Bubble sort is good for sorting particles in a particle system. Particles need to be drawn from the furthest from the camera to the closest to the camera.
Each frame the particles move a little bit, and the camera moves a little bit.
That means that in a given frame most, if not all, of the particles are probably already sorted. In addition, if the sort order has changed, it's probably only requires swaps of adjacent particles.
Because of this, bubble sort is often best sort to use for this operation.
Wouldn't insertion sort be even better then? As far as I recall insertion sort is always better than bubble sort, easier to understand too so I do not see why bubble sort is so popular in CS courses.
you have a small (3-5) fixed size array that you need to sort with very simple code.
A classic case is to enforce a defined lock ordering when you have more than two locks in dynamic objects that you all need to acquire. In this case open coded bubble sort is good and beats calling a complicated library function.
The other case is your objects are known to be nearly already sorted. In this case bubble sort is a very good algorithm too (although it may be better to avoid a full sort then)
In short bubble sort is often a good choice when anything else would be over engineered.
To expand on this point: simplicity ("just do what you need") is often under valued.
One simple data structure trick I learned recently (from Knuth) is: people often use complicated balanced tree libraries like b or rb. You only need a balanced tree library when the sort keys are in-balanced. One simple trick is to hash the input keys. As long as your hash function is good enough, the keys will be already spread out and you can then use a much simpler non balanced tree.
Insertion sort is almost always faster than bubble sort and just as easy to implement, so no there is no reason to implement bubble sort that I know of.
If you already have a list of objects, then bubble sort can beat insertion sort in terms of space, because it doesn't have to construct a second list. That's pretty much the only place left where bubble sort has any advantage, but when you need it, nothing else will do.
Insertion sort does swap elements in place so requires zero additional memory. It is like bubble sort but with better good cases and is as easy to implement.

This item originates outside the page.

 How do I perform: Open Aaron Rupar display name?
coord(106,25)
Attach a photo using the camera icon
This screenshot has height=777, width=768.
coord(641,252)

I recommend reading the Wikipedia article about it.
There's a general rule on Stack Exchange that something isn't worth reading unless the deletionists are having a cow about it.

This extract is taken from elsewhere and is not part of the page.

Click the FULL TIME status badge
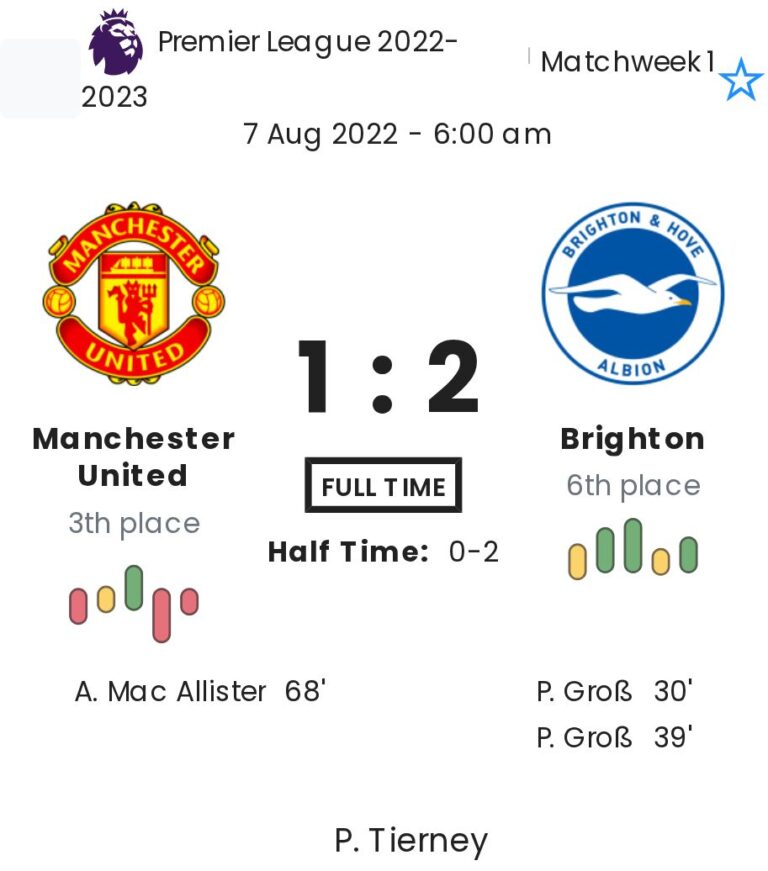Screen dimensions: 768x871 383,487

Come on guys, we need to save valuable and expensive disk space for those oh so precious "http://lmgtfy.com/" questions.
You can find on topic high detail accurate cited analysis of technical questions everywhere else on the internet (insert sarcasm); stack exchange is not for that; its for people who are somehow smart enough to use SE but not smart enough to use google.
And that's the value of this HN article; SE has made itself irrelevant, so when a valuable gem floats by in its sewer, unless someone points the gem out, no one will ever see it again.

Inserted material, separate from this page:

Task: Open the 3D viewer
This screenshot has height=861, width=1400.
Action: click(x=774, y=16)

Its too bad, the tech behind SE, and some of its ideas, and obviously the subject matter, could obviously create a better site than SE.
Yeah, and I agree with VLM; SE sites were amazing once they started but now its just filled by a bunch of ass*.
I recently asked for an opinion on the fastest algorithm to layout elements on a webpage (something I consider should be Web Developers 101 and actually didn't found anything on google) and my question got closed promptly because 'it was not constructive'. Come on...
EDIT: Removed part of my comment, per the blog author's response below.